Jacob Rees-Mogg



Ein lebendes Fossil. Erzreaktionär, reich, überkandidelt: Jacob Rees-Mogg, früher politische Randfigur, heute als Nachfolger der Premierministerin gehandelt.
Jacob Rees-Mogg gerät nie aus der Fassung. Wenn es brenzlig wird, unterbricht der 48 Jahre alte Konservative lediglich kurz seine Rede und rückt seine randlose Brille zurecht. Dann setzt er seine wohlformulierten Worte fort, ruhig und leise. Er weiß, dass es reicht, was er sagt, und dass es nicht darauf ankommt, wie laut er es sagt. Er ist der gefährlichste Widersacher der britischen Premierministerin Theresa May – auch wenn er vorgibt, sie zu stützen. Er wird nicht ausfallend wie Boris Johnson, schlägt nicht auf die populistische Pauke wie Nigel Farage und er macht sich nicht lustig wie David Davis.

Rees-Mogg hat eine spitzere Waffe: Mit juristischen, verfassungsrechtlichen und parlamentarischen Winkelzügen verhindert er jeden Ansatz, der Großbritannien einem "weichen" Brexit näherbringen könnte. Vor allem kämpft er gegen Theresa Mays Plan, Großbritannien im Warenverkehr an den Binnenmarkt und die Zollunion zu binden. Seiner Meinung nach ist das "ein schlechter Plan". Er will, dass das Vereinigte Königreich die Zollunion und den Binnenmarkt verlässt, im Zweifel ohne Abkommen. Hauptsache, das Volk bekommt seinen Brexit. Diese Woche hat er sich wieder durchgesetzt. Vier Änderungsanträge hatte Rees-Mogg am Montag mit einer Gruppe von Hardlinern im Parlament eingebracht, um das von May geplante Zollabkommen mit der EU zu kippen und die von der EU mit Großbritannien vereinbarte Notlösung bei einem "no deal" zu Fall zu bringen. May hätte eine Abstimmungsniederlage riskiert, wäre sie im letzten Moment nicht auf die Änderungsanträge eingegangen. Die Proeuropäer in ihrer Partei waren empört – aber May rettete sich, bei einigen Abstimmungen mit nur drei Stimmen Mehrheit.

### BEREITGESTELLTES MATERIAL
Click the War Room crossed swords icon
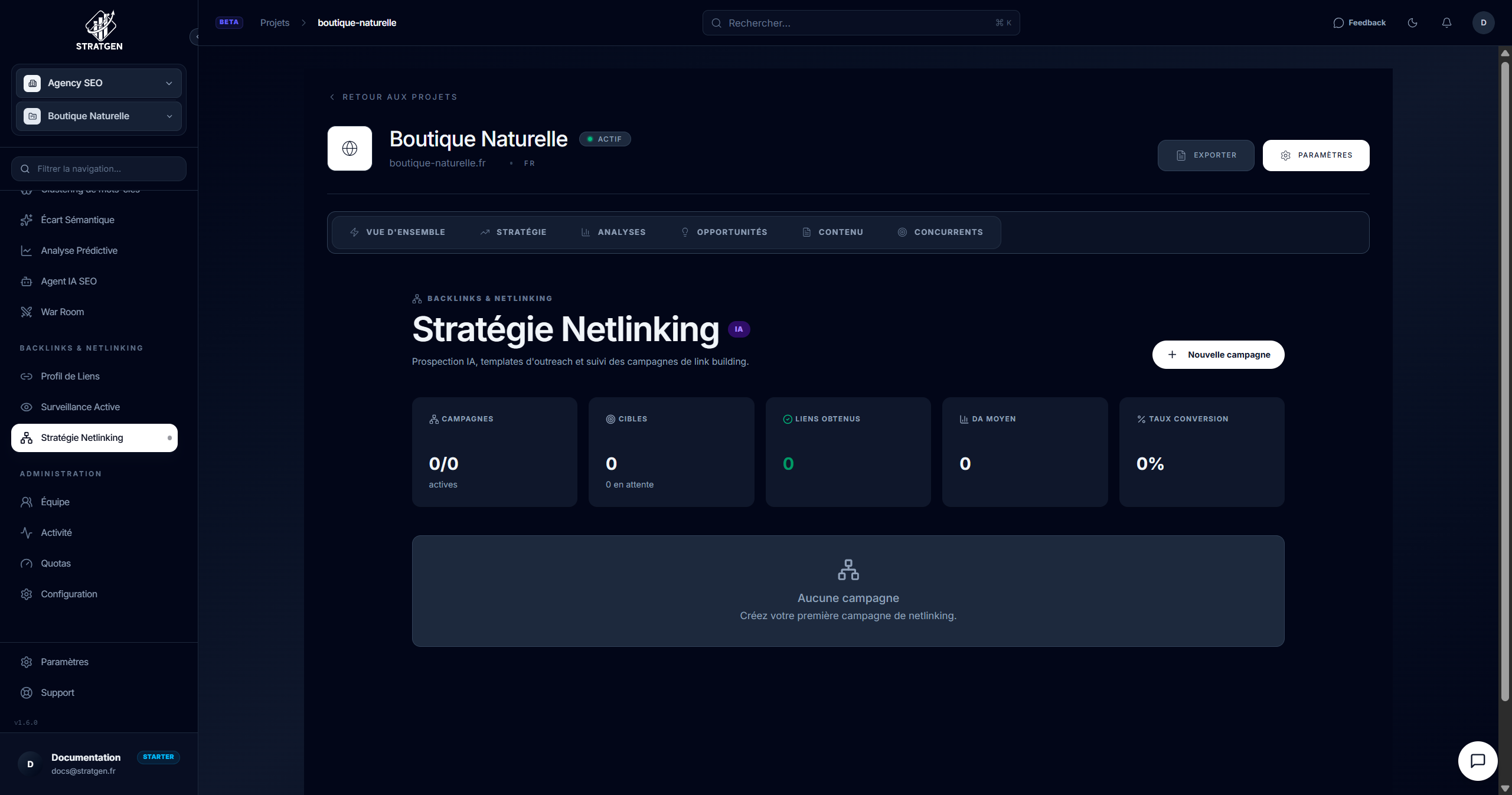 (27, 312)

### AUFGABE
Kopieren Sie aus dem Text über Jacob Rees-Mogg wortgetreu die Passage, die mit „Ein lebendes Fossil.“ beginnt und mit „wie David Davis.“ endet.

### SCHRIFTLICHE LÖSUNG
Ein lebendes Fossil. Erzreaktionär, reich, überkandidelt: Jacob Rees-Mogg, früher politische Randfigur, heute als Nachfolger der Premierministerin gehandelt.
Jacob Rees-Mogg gerät nie aus der Fassung. Wenn es brenzlig wird, unterbricht der 48 Jahre alte Konservative lediglich kurz seine Rede und rückt seine randlose Brille zurecht. Dann setzt er seine wohlformulierten Worte fort, ruhig und leise. Er weiß, dass es reicht, was er sagt, und dass es nicht darauf ankommt, wie laut er es sagt. Er ist der gefährlichste Widersacher der britischen Premierministerin Theresa May – auch wenn er vorgibt, sie zu stützen. Er wird nicht ausfallend wie Boris Johnson, schlägt nicht auf die populistische Pauke wie Nigel Farage und er macht sich nicht lustig wie David Davis.